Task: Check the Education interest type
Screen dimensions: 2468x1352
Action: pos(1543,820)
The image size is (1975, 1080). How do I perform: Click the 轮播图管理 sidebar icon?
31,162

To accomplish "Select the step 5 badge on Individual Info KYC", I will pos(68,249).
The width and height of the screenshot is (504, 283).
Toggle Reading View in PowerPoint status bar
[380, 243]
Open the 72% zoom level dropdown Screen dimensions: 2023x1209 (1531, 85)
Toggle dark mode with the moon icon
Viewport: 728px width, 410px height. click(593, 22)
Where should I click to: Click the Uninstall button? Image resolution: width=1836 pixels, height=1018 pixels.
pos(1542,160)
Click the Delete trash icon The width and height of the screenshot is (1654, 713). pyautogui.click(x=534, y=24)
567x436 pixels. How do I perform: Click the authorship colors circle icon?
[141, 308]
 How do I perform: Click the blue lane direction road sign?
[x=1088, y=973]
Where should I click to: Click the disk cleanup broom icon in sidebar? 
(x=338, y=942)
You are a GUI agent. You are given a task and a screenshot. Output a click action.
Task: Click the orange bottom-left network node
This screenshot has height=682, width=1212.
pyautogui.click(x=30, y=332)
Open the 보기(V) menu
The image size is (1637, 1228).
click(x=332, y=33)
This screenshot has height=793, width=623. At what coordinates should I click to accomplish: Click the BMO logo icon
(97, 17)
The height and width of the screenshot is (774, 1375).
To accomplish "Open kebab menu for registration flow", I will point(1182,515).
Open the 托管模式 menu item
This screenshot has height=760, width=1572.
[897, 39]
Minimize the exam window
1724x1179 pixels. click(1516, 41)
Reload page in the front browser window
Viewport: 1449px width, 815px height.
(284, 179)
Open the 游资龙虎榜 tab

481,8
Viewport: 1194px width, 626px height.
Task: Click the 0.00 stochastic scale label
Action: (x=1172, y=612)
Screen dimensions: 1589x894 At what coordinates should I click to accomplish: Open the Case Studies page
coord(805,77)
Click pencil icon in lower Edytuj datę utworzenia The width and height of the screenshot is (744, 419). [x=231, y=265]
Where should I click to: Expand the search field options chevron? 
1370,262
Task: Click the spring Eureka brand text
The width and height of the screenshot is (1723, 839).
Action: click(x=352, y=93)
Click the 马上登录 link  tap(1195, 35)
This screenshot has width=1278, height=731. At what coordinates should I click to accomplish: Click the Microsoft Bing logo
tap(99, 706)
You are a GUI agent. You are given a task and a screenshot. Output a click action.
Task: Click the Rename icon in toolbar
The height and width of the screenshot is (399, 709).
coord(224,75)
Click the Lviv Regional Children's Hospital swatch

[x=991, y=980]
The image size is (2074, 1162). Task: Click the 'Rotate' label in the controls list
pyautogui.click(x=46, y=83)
◆ ◆ ◆ ◆ ◆ ◆ ◆
Problem description:
Transcribe word for word the lines from the one holding "The width and height of the screenshot is (1723, 839)." to the last line of the listing above, inclusive.

Solved problem:
The width and height of the screenshot is (1723, 839).
Action: click(x=352, y=93)
Click the 马上登录 link  tap(1195, 35)
This screenshot has width=1278, height=731. At what coordinates should I click to accomplish: Click the Microsoft Bing logo
tap(99, 706)
You are a GUI agent. You are given a task and a screenshot. Output a click action.
Task: Click the Rename icon in toolbar
The height and width of the screenshot is (399, 709).
coord(224,75)
Click the Lviv Regional Children's Hospital swatch

[x=991, y=980]
The image size is (2074, 1162). Task: Click the 'Rotate' label in the controls list
pyautogui.click(x=46, y=83)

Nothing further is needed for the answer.